### Exercise requirements
Pick out all lines with the word "computer" from the records that follow.

(Pixel coordinate grounding data)
· · · ·
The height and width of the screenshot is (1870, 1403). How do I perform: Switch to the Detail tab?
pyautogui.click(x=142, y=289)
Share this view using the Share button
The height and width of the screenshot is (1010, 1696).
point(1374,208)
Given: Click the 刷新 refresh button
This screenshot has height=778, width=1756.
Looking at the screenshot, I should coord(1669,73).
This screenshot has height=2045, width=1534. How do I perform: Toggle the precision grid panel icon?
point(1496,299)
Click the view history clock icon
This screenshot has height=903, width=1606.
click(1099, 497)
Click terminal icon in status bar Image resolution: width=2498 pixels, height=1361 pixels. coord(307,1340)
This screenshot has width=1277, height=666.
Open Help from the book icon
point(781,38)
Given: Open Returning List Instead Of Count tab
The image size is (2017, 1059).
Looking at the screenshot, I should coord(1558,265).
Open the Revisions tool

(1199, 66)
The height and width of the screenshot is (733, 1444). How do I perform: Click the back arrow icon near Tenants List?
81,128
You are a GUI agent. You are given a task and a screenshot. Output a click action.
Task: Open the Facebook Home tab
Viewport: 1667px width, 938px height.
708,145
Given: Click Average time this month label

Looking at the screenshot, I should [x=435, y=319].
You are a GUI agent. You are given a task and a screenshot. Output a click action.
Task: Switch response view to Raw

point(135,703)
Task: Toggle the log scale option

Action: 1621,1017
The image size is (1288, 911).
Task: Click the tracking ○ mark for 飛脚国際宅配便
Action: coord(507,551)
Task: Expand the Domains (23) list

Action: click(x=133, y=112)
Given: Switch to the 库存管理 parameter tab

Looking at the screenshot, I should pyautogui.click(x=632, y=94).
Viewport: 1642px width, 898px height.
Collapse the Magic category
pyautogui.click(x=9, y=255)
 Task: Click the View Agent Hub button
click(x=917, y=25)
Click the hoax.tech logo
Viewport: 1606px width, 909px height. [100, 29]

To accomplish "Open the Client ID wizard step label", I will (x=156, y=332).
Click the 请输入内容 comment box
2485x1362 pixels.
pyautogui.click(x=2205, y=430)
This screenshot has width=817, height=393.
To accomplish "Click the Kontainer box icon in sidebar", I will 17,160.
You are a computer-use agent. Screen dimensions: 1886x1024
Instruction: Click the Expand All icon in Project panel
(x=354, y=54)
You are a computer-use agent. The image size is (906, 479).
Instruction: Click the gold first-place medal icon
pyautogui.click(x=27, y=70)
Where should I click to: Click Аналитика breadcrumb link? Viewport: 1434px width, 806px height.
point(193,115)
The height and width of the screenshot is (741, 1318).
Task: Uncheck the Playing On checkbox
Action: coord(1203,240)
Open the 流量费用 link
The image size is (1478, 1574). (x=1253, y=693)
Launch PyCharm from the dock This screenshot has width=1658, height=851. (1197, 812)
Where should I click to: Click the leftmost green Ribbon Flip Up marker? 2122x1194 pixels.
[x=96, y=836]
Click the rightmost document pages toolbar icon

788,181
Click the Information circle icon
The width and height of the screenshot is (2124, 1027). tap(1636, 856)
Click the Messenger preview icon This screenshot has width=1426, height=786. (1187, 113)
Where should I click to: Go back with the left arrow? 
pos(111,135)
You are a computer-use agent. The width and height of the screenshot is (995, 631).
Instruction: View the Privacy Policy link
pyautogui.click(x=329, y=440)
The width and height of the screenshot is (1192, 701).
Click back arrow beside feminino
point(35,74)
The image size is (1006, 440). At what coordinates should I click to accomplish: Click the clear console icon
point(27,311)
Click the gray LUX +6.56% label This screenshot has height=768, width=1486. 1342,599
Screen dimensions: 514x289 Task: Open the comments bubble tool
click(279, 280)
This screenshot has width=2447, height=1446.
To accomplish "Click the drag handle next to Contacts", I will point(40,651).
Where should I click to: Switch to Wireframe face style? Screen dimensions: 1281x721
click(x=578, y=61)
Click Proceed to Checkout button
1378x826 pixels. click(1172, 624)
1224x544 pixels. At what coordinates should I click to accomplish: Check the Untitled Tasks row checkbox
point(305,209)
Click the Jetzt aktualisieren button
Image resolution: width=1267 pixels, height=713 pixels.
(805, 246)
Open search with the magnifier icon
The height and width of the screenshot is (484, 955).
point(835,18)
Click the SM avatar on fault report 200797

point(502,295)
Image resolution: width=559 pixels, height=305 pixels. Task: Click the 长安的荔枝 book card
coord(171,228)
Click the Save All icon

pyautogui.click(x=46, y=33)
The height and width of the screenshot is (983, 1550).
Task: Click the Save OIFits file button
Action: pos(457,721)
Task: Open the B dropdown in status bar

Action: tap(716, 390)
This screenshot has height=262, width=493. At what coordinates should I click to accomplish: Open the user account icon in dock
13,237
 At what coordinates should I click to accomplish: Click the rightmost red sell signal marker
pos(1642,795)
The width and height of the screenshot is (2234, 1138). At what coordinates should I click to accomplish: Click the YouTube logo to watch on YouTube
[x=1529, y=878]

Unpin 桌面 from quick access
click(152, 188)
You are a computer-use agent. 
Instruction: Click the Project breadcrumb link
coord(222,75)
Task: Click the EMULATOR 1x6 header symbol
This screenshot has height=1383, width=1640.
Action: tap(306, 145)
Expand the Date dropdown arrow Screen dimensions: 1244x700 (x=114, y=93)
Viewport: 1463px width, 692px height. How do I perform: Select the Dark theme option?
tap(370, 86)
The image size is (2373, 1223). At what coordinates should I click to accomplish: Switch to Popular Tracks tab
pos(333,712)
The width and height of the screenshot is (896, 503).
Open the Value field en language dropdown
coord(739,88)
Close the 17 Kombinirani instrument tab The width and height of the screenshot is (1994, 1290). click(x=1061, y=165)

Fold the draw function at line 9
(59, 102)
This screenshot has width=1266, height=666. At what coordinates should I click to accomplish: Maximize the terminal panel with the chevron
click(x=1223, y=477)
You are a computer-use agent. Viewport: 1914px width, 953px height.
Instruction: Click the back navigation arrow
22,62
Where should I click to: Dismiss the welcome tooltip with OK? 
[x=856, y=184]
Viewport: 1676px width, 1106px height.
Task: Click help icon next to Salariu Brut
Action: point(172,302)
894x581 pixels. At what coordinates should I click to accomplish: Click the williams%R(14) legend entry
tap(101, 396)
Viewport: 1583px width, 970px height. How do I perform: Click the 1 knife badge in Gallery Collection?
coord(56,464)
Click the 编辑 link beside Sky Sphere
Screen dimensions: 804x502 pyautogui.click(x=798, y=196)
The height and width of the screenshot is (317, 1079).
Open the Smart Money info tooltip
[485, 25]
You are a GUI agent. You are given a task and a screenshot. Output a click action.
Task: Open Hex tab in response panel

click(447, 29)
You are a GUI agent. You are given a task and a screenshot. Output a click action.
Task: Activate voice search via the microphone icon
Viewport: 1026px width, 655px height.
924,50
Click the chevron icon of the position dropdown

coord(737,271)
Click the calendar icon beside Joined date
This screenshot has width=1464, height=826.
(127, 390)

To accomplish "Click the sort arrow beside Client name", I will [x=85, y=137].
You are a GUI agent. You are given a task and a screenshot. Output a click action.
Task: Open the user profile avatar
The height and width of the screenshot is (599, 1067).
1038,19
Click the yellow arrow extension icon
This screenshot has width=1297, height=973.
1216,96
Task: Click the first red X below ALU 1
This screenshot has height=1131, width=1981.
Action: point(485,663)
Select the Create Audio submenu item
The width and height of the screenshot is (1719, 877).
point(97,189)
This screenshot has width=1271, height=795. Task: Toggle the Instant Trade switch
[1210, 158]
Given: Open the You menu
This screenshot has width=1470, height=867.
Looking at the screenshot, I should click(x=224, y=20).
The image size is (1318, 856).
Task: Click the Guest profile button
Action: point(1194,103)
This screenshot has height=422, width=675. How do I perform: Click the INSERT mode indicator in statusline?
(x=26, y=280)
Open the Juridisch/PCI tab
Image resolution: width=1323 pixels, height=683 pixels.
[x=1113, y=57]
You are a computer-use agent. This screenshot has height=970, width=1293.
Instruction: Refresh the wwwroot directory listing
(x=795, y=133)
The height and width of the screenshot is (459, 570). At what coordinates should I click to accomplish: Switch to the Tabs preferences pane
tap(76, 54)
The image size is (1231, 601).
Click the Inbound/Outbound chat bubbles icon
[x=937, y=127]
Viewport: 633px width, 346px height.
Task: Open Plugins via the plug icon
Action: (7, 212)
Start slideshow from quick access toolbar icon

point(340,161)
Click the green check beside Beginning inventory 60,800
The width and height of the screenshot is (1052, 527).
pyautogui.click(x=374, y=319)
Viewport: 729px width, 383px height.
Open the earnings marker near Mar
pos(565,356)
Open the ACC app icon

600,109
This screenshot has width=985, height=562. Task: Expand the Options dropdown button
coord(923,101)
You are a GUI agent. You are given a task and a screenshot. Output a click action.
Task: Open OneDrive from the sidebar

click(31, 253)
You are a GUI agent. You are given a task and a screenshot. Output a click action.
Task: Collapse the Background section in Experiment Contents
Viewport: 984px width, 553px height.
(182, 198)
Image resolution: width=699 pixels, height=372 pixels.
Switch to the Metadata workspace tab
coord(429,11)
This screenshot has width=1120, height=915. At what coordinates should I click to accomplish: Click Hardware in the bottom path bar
· · · ·
### Your solution
You are a computer-use agent. Screen dimensions: 1886x1024
You are a computer-use agent. The image size is (906, 479).
You are a computer-use agent. The width and height of the screenshot is (995, 631).
You are a computer-use agent. 
You are a computer-use agent. Viewport: 1914px width, 953px height.
You are a computer-use agent. This screenshot has height=970, width=1293.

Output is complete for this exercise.